▶ [Exercise prompt]: Go through each line of the records below and count those with the word "section". Give only the count.

(Collected data)
──────────

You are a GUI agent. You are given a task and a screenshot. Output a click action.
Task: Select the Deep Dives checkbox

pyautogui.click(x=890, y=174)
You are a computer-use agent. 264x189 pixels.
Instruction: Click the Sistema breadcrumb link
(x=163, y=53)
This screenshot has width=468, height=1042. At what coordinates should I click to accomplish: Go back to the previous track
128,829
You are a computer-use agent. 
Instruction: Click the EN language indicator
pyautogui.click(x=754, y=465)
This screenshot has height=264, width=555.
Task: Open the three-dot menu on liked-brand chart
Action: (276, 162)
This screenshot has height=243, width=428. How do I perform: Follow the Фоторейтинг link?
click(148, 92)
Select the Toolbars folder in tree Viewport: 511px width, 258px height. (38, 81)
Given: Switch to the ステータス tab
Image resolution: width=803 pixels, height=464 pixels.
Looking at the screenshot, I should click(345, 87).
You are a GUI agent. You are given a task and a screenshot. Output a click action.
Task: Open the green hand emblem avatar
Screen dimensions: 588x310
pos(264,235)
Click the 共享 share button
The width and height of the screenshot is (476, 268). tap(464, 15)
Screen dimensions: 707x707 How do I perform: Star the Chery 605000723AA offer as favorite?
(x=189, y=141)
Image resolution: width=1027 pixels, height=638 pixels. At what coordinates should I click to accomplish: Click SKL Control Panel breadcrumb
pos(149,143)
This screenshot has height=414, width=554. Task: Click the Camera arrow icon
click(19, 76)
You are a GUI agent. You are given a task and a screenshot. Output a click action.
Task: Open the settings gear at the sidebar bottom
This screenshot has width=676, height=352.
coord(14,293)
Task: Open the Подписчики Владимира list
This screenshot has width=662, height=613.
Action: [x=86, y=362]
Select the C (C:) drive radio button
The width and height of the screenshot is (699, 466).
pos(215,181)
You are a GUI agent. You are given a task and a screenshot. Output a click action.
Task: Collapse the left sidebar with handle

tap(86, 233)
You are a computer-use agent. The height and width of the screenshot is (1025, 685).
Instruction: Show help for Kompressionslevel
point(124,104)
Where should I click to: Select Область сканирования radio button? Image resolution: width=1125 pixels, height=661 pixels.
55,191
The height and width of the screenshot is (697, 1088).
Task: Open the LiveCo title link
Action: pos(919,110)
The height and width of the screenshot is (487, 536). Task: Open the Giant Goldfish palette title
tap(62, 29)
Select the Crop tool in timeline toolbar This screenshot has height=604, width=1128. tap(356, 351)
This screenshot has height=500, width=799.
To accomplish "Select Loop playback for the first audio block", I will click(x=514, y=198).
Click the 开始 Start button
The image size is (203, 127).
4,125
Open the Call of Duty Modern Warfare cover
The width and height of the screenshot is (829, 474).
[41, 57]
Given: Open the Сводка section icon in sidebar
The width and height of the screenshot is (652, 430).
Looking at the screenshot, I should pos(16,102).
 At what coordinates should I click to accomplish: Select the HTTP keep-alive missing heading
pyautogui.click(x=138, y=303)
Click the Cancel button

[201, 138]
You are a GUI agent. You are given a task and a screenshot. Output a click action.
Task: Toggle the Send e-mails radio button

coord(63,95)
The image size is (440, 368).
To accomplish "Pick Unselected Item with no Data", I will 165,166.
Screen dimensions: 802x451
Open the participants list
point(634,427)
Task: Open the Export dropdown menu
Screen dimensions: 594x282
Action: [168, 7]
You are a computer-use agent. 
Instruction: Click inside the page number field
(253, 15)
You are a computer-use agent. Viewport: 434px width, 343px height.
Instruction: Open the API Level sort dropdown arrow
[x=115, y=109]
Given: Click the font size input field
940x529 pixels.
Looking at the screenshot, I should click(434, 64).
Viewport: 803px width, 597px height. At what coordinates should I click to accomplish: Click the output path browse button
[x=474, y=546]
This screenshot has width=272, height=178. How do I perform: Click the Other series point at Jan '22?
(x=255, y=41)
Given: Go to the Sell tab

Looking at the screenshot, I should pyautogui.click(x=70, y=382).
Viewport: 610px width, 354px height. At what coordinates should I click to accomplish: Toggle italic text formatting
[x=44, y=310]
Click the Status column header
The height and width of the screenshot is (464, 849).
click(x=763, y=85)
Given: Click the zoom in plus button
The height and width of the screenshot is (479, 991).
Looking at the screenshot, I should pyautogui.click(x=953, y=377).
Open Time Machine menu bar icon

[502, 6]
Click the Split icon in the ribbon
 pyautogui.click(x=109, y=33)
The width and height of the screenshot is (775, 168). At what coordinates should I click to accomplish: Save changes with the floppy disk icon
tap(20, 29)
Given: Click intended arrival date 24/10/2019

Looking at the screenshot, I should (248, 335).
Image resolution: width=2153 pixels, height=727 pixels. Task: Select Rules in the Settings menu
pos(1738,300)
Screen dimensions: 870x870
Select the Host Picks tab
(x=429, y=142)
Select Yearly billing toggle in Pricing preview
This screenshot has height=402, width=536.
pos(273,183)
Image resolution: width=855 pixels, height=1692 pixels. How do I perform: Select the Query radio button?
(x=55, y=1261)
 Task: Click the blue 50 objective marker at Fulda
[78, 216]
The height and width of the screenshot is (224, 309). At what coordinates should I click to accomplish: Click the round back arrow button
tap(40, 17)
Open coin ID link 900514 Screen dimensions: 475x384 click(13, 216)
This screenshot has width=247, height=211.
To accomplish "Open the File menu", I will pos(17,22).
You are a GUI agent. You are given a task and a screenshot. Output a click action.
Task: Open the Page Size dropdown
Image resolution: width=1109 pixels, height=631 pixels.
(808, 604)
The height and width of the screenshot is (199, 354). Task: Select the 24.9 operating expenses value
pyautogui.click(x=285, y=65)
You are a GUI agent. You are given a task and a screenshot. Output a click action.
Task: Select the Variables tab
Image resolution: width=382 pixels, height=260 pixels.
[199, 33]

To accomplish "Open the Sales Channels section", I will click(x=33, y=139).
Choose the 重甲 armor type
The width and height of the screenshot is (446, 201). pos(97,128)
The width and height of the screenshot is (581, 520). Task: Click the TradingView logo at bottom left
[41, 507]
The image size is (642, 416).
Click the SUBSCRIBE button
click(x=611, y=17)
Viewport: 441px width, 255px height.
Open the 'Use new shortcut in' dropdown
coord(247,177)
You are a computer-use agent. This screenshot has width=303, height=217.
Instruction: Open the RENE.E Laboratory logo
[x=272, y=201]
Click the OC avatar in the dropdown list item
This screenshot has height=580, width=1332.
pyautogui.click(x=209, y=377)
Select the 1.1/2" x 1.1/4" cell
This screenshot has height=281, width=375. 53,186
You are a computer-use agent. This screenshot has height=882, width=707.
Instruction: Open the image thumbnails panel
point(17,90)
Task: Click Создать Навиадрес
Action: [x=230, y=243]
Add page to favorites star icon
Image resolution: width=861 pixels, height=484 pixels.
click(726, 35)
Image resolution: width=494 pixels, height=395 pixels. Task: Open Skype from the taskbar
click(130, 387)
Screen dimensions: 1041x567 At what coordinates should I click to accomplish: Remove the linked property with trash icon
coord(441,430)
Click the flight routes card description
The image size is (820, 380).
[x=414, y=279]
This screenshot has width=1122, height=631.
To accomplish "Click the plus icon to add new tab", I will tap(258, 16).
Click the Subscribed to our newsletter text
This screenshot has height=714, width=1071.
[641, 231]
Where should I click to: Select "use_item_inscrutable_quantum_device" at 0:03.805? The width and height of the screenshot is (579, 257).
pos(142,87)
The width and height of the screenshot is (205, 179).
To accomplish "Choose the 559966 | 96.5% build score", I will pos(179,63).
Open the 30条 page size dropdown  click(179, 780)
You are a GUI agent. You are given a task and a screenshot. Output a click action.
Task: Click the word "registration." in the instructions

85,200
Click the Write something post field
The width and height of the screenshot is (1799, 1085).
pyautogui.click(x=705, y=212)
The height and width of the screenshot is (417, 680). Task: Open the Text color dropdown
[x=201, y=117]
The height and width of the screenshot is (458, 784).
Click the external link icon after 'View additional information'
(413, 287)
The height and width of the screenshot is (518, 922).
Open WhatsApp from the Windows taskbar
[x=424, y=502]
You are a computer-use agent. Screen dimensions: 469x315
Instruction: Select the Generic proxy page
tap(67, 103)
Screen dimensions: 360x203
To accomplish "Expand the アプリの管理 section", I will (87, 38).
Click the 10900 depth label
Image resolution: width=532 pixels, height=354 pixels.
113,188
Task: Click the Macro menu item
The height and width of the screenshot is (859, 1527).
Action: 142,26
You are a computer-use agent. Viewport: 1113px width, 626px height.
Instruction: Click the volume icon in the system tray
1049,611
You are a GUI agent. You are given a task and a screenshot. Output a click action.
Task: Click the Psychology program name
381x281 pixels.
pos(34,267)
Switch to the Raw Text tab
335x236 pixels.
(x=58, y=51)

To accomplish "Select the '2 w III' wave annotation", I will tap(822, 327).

──────────

▶ [Expected output]: 3